Unstable execution time with high standard error in Julia

PanT12 · May 24, 2025, 3:16pm

Has anyone encountered unstable results from Julia, specifically issues with large variance? For example, when I repeat the following experiment 100 times and record the time taken for each run, I find that there are always a few instances where the time is significantly higher than the average. Does anyone know the reason for this?
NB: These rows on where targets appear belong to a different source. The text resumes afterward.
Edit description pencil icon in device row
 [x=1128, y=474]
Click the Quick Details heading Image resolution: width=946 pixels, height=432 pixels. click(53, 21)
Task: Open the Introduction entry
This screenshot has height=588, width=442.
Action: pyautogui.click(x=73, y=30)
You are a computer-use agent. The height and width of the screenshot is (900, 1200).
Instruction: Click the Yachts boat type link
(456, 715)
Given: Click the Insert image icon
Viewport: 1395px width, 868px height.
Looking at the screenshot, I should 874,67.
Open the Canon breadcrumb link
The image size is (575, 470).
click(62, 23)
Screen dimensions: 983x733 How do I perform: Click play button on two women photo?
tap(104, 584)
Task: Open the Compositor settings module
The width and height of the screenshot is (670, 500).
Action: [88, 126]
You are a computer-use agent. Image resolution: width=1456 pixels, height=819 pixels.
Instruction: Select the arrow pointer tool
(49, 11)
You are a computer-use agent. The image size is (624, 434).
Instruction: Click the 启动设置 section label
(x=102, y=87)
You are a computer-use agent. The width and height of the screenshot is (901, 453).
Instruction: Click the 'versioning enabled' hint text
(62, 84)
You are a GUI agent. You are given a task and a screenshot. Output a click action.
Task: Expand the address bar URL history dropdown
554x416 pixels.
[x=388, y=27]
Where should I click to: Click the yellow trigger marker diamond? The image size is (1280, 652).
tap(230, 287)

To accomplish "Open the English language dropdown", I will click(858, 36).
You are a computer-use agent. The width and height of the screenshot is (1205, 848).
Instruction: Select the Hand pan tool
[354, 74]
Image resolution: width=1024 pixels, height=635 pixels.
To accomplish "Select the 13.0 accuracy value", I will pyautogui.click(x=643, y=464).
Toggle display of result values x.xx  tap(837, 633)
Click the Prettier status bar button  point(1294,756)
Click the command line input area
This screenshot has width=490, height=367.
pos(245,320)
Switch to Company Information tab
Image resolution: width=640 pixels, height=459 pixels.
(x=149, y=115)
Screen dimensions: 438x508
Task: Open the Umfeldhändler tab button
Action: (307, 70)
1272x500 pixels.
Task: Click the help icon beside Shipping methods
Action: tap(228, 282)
How can I reduce the variance?

n=10^6;
rlevel = [[0;1;2;3;4;5;6;7;8;9] .//10; [99//100, 999//1000]];
klevel = [[1; 10; 100; 500] .// 10^4; [1;2;3;4;5;6;7;8;9] .// 10]

res = zeros(100,2);
Random.seed!(n)
for i in 1:100
    x0 = rand(Float64, n);
    x0sort = sort(x0, rev=true);
    k = Int64(ceil(n * klevel[1])) # 10
    tks = sum(x0sort[1:k]);
    r = tks * float(rlevel[1]); # 1

    res[i,1] = @elapsed begin
        tol::Float64 = 1e-8 # stopping criteria
        uL::Float64 = -Inf
        diffL::Float64 = vlengthL::Float64 = uR::Float64 = +Inf
        l_fold = unew::Float64 = r/k;
        uold = max_a::Float64 = maximum(x0);
        Ite_init::Integer = 0;
        sum_a_r1_old = 0.0;
        m_old = 0;
        l_fnew = 0.0;
        flag = -2;
      while true
        r1 = x0 .> unew
        m = sum(r1)
        sum_a_r1 = sum(x0[r1])
        l_fnew = (r - sum_a_r1 + m*unew)/k
    
        if unew - l_fnew < tol
            flag = 0;
            break
        end
  
        if m == k
          flag = -1;
          break
        end
        
        if m > k
          break
        end
        
        Ite_init += 1;
        uold = unew;
        l_fold = l_fnew
        m_old = m;
        sum_a_r1_old = sum_a_r1
        
        unew = (uold*m - k*l_fold)/(m-k);

      end
    end

    res[i, 2] = @elapsed begin
        r3 = x0.>l_fold
        compare_result = (r-k*l_fold) - (sum(x0[r3]) - sum(r3)*l_fold) + k*(uold - l_fold)
        flag = -1;
    end
end
mean(res, dims=1)
std(res, dims=1)

PanT12 · May 24, 2025, 3:17pm

I get the following results. Some experiments are not stable, and they need a lot of time.

giordano · May 24, 2025, 3:23pm

Without having looked at the code: garbage collector pauses?

If that’s the issue, then you want to reduce memory allocations in hot loops. See Performance Tips · The Julia Language, in particular the section Measure performance with @time and pay attention to memory allocation

Oscar_Smith · May 24, 2025, 4:18pm

the primary thing you need to do is put your code in functions

DNF · May 24, 2025, 5:57pm

Without following the basic performance tips, your benchmarks will not be very valuable. Right now your code is working on global variables and is therefore probably very type unstable.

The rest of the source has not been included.